The Curiosity rover has been on the move on Mars for almost ten years. In 2012 it was dropped there by NASA as part of a program to explore the planet and has been sending images and data to Earth ever since. This gives mankind an impression of what it looks like on the red planet – and some images cause confusion.

One of the rover’s most recent photos shows a rock formation containing what appears to be a door leading to a passageway. Wild speculation immediately followed: How did this entrance come about? Some even interpreted the image as an indication that there is intelligent life on Mars. In the meantime, experts have dealt with the topic in more detail. They rule out that the door could have been created by extraterrestrials.

Entrance on Mars created by erosion

“It’s a very strange picture,” British geologist Neil Hodgson told Life Science. “But to make it short: It looks like natural erosion to me.” With the help of other pictures that show the immediate vicinity of the site, he was able to see that the rock layers, called strata, slope down on the left side and are higher on the right side.

The layers were deposited “perhaps four billion years ago in sedimentary conditions, possibly in a river or a windblown dune,” according to Hodgson. Martian winds then blew away the layers, causing vertical fractures in the rock to occur naturally, for example through weathering of the rock.
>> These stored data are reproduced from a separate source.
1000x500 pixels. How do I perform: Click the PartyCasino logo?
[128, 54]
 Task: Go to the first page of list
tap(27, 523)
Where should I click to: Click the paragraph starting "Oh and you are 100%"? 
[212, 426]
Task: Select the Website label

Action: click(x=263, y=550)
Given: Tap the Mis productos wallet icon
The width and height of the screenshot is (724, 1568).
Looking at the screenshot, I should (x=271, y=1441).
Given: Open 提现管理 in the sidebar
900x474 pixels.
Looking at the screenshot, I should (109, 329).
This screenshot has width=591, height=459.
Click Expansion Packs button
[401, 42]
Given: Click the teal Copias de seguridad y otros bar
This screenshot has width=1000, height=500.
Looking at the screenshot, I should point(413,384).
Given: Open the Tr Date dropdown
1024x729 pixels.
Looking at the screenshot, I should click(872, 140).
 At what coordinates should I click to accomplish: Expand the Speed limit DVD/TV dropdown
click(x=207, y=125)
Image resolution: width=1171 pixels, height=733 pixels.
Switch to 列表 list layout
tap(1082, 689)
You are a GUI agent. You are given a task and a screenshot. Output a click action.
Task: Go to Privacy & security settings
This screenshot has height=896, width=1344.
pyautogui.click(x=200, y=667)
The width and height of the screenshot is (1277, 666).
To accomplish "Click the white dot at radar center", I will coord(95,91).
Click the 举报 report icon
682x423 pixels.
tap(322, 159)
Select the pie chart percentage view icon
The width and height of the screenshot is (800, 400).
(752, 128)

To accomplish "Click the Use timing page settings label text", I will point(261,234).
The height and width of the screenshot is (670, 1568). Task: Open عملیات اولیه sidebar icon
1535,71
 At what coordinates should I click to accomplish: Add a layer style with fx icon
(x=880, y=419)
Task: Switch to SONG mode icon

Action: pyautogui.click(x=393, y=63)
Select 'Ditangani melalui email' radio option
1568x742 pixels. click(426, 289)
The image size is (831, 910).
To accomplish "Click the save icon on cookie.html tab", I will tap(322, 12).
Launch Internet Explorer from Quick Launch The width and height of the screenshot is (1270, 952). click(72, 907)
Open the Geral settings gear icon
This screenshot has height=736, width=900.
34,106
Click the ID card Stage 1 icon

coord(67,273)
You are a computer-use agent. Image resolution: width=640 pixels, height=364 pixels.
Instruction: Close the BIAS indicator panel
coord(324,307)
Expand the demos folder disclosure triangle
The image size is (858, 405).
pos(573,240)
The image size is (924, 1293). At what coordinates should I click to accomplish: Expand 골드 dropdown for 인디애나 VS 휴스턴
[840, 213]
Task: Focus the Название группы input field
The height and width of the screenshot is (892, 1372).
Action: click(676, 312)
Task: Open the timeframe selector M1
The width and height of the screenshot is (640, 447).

These can also be seen in the pictures that Curiosity sent.

“Normal Geological Processes”

This is how the mysterious “door” was ultimately created: a large boulder fell out through the collision of the vertical fractures with the rock layers. “Gravity isn’t that strong on Mars, but it’s strong enough to bring about such an event,” Hodgson said.

Other scientists are also certain that the opening has nothing to do with Martians. “There is nothing strange about this picture at all,” Sanjeev Gupta, professor of geosciences at Imperial College London, told the Daily Telegraph. “These are just normal geological processes.”